I checked the codes, @linchunquan seems to mix the boundary of Python arrays. When you index T, the available ones are 0,..., T-1. In this case, there is no future information. If not this case, please let me know.
@BruceYanghy @XiaoYangLiu-FinRL apology for reply so late as I'm too busy... anyway, please just check from line 359 to line 367:
359 self.date_index += 1
360 if self.turbulence_threshold is not None:
361 self.turbulence = self.get_date_vector(
362 self.date_index, cols=["turbulence"]
363 )[0]
364 # Update State
365 state = (
366 [coh] + list(holdings_updated) + self.get_date_vector(self.date_index)
367 )
at line 359, date_index goes forward one step,so self.get_date_vector(self.date_index) will get the next day’s stock price and exposes this as observable information to the agent at the next step. however, in the real world,the agent should not see 3 type of prices(close/high/low)until stock market close.
the same issue is also found at the reset function, please check line#152:
152 + self.get_date_vector(self.date_index)
I think the correct observable stock information at self.date_index should be : self.get_date_vector(self.date_index - 1).
All in all, when the agent start to to make trading decision on day T, it should just observe stock prices before T.
That self.date_index += 1 is for the step function. Here, after taking an action your date index should move to the next time step.
That self.date_index += 1 is for the step function. Here, after taking an action your date index should move to the next time step.

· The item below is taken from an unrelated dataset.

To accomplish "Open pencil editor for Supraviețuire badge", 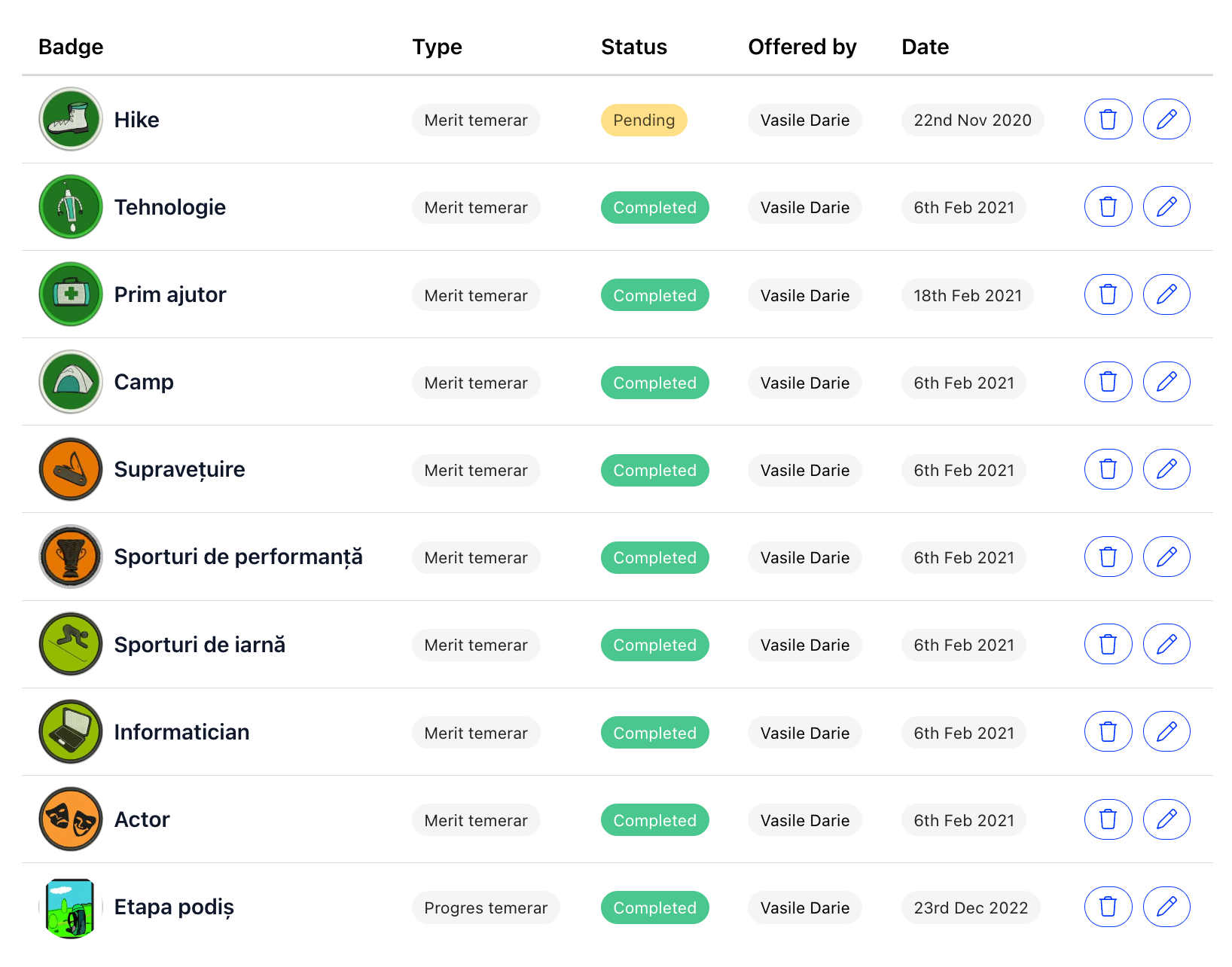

What the issue I pointed out is not about why the date_index being increased. I just explained why I said some functions involves future information. Again, when the RL agent works on day T before stock market closing, it can not acquire close/high/low prices of day T until market closed.
Oh okay, I understood your query now. What if we say that the training agent trades at the end of the day or just 1 minute before the trading ends. One minute will not make much difference and we can include the current day observation to our state-space. I guess it will be an assumption in the methodology. What do you think @linchunquan?
Sorry, I don't think it's workable for trading at the last minutes based on previous day's close price in the real word :-) @Athe-kunal
So we take actions to trade based on the advice of our DRL Trader at the end of day at time t (time t’s close price equals time t+1’s open price). We hope that we will benefit from these actions by the end of day at time t+1.
https://towardsdatascience.com/finrl-for-quantitative-finance-tutorial-for-multiple-stock-trading-7b00763b7530 @linchunquan
@BruceYanghy thanks for the explanation :-) however, it seems that there're some puzzled points about the above article:
For point 2 and 3, I think it would be more realistic that we trade only one time at date T base on the information before T. And the DRL Environment/Agent should be designed/trained at the same assumptions and methodology.
I found that there's a future function at neo_finrl/env_stock_trading/env_stocktrading_cashpenalty.py. Because on the T day, the agent should only observe the stock‘s close-price of T-1 day. After I fixing this, the trading result is not good any more.